Hujan bulan Oktober tak pernah
sesakit ini. Sebelumnya aku adalah penggemar berat hujan, hingga aku merasakan
rasa sakit ini. Aku cemburu, aku patah semangat. Aku tahu sekarang, alasan
mengapa hari Minggu terasa membosankan, karena hari itu aku tak dapat bertemu Farkhan.

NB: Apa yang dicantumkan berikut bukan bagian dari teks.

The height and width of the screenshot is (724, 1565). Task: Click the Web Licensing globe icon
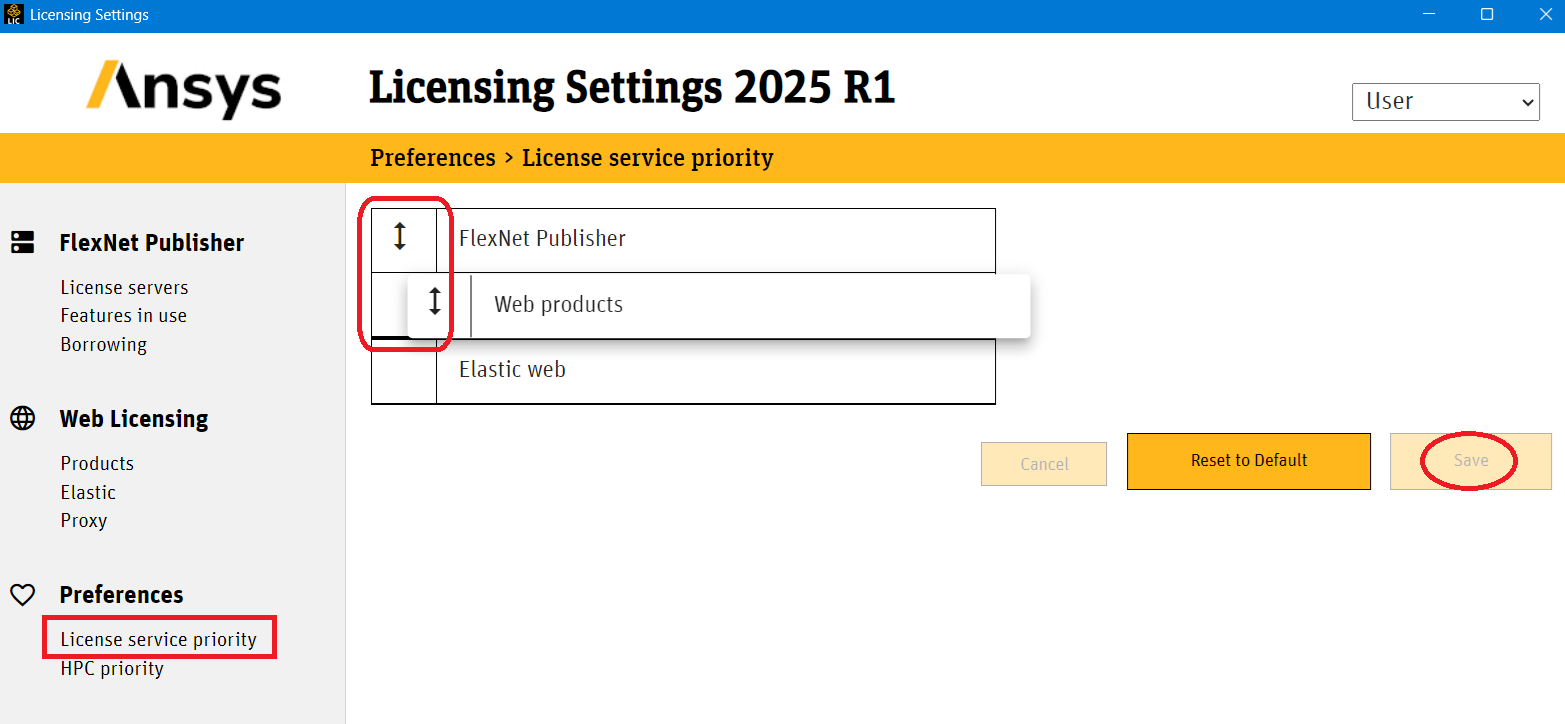[23, 418]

Aku tahu alasan kenapa aku tak pernah bisa marah pada Farkhan, alasan kenapa
kemarin aku menangis di cafe. Semua itu karena aku suka Farkhan! Belalang yang
sekarang mulai masuk ke dalam hatiku.
Kabar Farkhan jadian dengan Annisa
cepat menyebar hingga seluruh sekolah. Annisa memang cewek yang cantik dan
muslimah. Aku kira dia bukan tipe yang akan berpacaran, tapi ternyata dia sama
seperti cewek pada umumnya. Dan Annisa berbeda denganku. Dia selalu menutup
aurat dan menaati tata tertib sekolah, pintar, berkharisma. Dia seperti Aisya.
Punya kharisma yang aku nggak punya.
Aku menceritakan segalanya sama
Aisya. Ternyata Aisya udah nggak kaget saat tau aku suka Farkhan. Kata Aisya
itu terlihat dari keseharianku sama Farkhan.
“Kamu nya telmi sih, Ka” ucap Aisya.
“Iya, aku emang nggak peka. Aku kan
belum pernah ngerasain perasaan kayak gini, ya maklumlah” balasku. Aku
menundukkan kepala, lemas.
bersambung...
0 komentar:
Posting Komentar
you can leave coment :)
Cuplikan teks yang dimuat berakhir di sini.